EXCERPT TO READ>
▽

Spatial Statistics (VI): Kernel Ridge Regression

Nonparametric Regression

Penalized least squares

Suppose that we have a dataset $\lbrace (x_i,y_i)\rbrace_{i=1}^n$ which contains $n$ observations of a covariate $x\in\mathcal{X}$ and a response $y\in\mathbb{R}.$ A nonparametric regression model assumes that

\[y_i = f(x_i) + \varepsilon_i,\ i=1,\cdots,n,\tag{*}\]

where $\lbrace\varepsilon_i\rbrace_{i=1}^n$ are iid error terms with mean zero.

Assume that $\mathcal{H}$ is a RKHS with symmetric and positive definite $k(\cdot,\cdot):\mathcal{X}\times\mathcal{X}\to\mathbb{R}$ as its reproducing kernel, and $f\in\mathcal{H}.$ We estimate the optimal $f^*$ as the solution to the penalized least squares:

$$f^* \in \underset{f\in\mathcal{H}}{\mathrm{argmin}}\ \frac{1}{n}\sum_{i=1}^n\left(y_i - f(x_i)\right)^2 + J(f),$$

where $J:\mathcal{H}\to\mathbb{R}$ is some differentiable regularization function. The first term (mean square error) measures the goodness-of-fit, and the second penalizes on the complexity of fitted function. Note that $\mathcal{H}$ is usually infinite dimensional, we can find some $f$ which perfectly matches each data point $(x_i,y_i)$. However, such $f$ often suffers from bad generalizability, which is the reason that we add a penalty term to the objective function, like in ridge regression.

Generalized loss

We continue to discuss the nonparametric regression model given by $(*)$. Suppose that $f$ is realizable in a RKHS $\mathcal{H}$ with reproducing kernel $k(\cdot,\cdot)$. In the RKHS framework, let the regularization term be $R(f)=g(\Vert f\Vert_\mathcal{H}),$ where $g:[0,\infty)\to\mathbb{R}$ is some strictly monotonically increasing function.

△

DATA SECTION>
▽

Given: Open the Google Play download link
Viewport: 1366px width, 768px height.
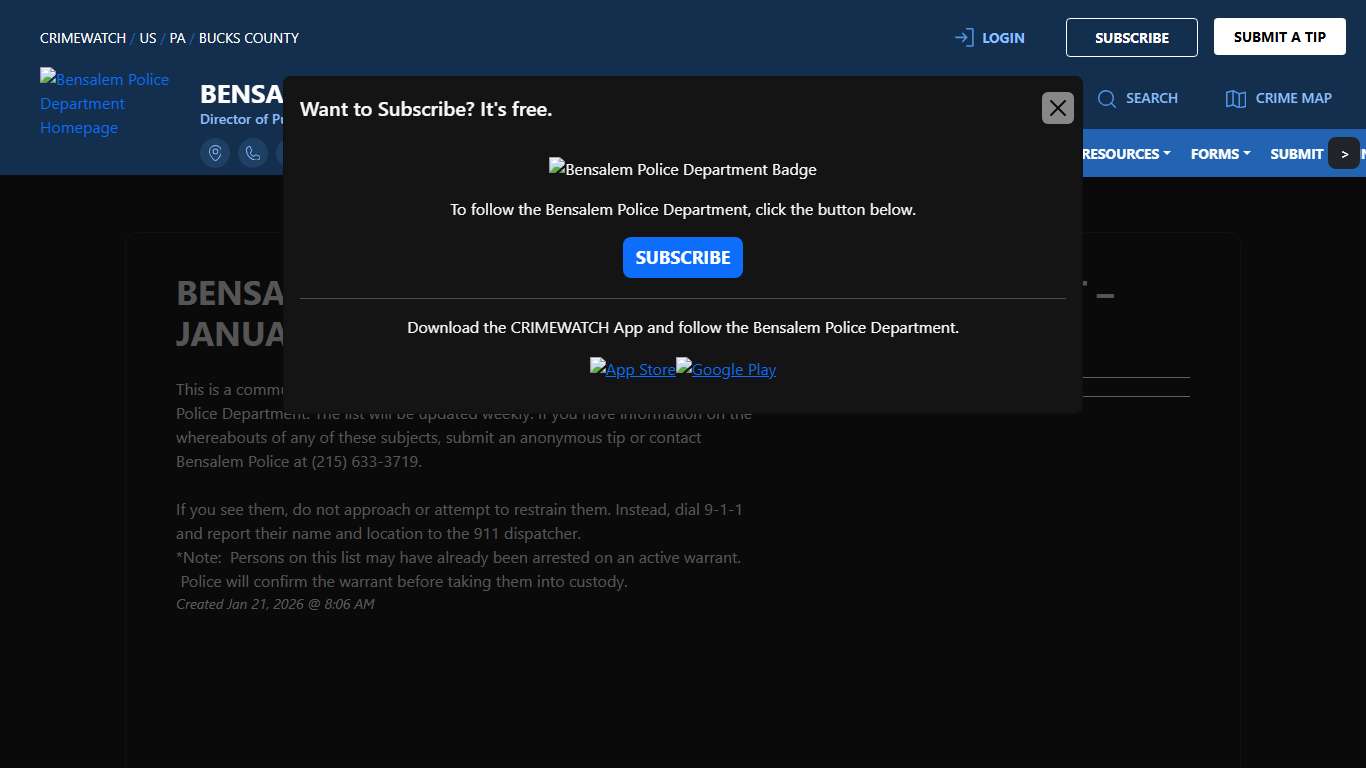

△

WRITTEN TASKS>
1. What section headings appear under the title in the kernel ridge regression text?
2. Can you carry the kernel ridge regression text forward from the point where it stops?
The lines are separate material and are unrelated to the kernel ridge regression text.

WRITTEN ANSWERS>
1.
Nonparametric Regression
Penalized least squares
Generalized loss

2.
In penalized least squares, we use mean square error as the criterion to evaluate the goodness-of-fit. This can be relaxed by defining an arbitrary loss function $L:(\mathcal{X}\times\mathbb{R}^2)^n \to \mathbb{R}\cup\lbrace\infty\rbrace.$ Furthermore, we define the optimal $f^*$ as the minimizer of the regularized empirical risk functional:

$$f^* \in \underset{f\in\mathcal{H}}{\mathrm{argmin}}\ L\left\lbrace\left(x_1,y_1,f(x_1)\right),\cdots,\left(x_n,y_n,f(x_n)\right)\right\rbrace + g(\Vert f\Vert_\mathcal{H}).$$

Here $L$ can be the mean square error:

$$L\left\lbrace\left(x_1,y_1,f(x_1)\right),\cdots,\left(x_n,y_n,f(x_n)\right)\right\rbrace = \frac{1}{n}\sum_{i=1}^n\lbrace y_i - f(x_i)\rbrace^2,$$

Another example of the loss function is the hinge loss:

$$L\left\lbrace\left(x_1,y_1,f(x_1)\right),\cdots,\left(x_n,y_n,f(x_n)\right)\right\rbrace = \frac{1}{n}\sum_{i=1}^n\max\lbrace 1-y_if(x_i), 0\rbrace,$$

which is commonly used in support vector machine (SVM).

Recall the Mercer’s theorem, if $k(\cdot,\cdot)$ has the expansion $k(x,y)=\sum_{l\in\mathbb{N}^*}\lambda_l\phi_l(x)\phi_l(y),$ then $f$ has the following representation

$$f(\cdot)=\sum_{l=1}^\infty f_l\phi(\cdot),$$

then we rewrite the minimization problem as

$$\underset{\lbrace f_l\rbrace_{l\geq 1}}{\min}\ L\left\lbrace\left(x_1,y_1,\sum_{l=1}^\infty f_l\phi(x_1)\right),\cdots,\left(x_n,y_n,\sum_{l=1}^\infty f_l\phi(x_n)\right)\right\rbrace + g\left(\sqrt{\sum_{l=1}^\infty \frac{f_l^2}{\lambda_l}}\right).$$

As we can see, the optimization problem has an infinite dimensional form, which can be very knotty. The solution is given by the following representer theorem.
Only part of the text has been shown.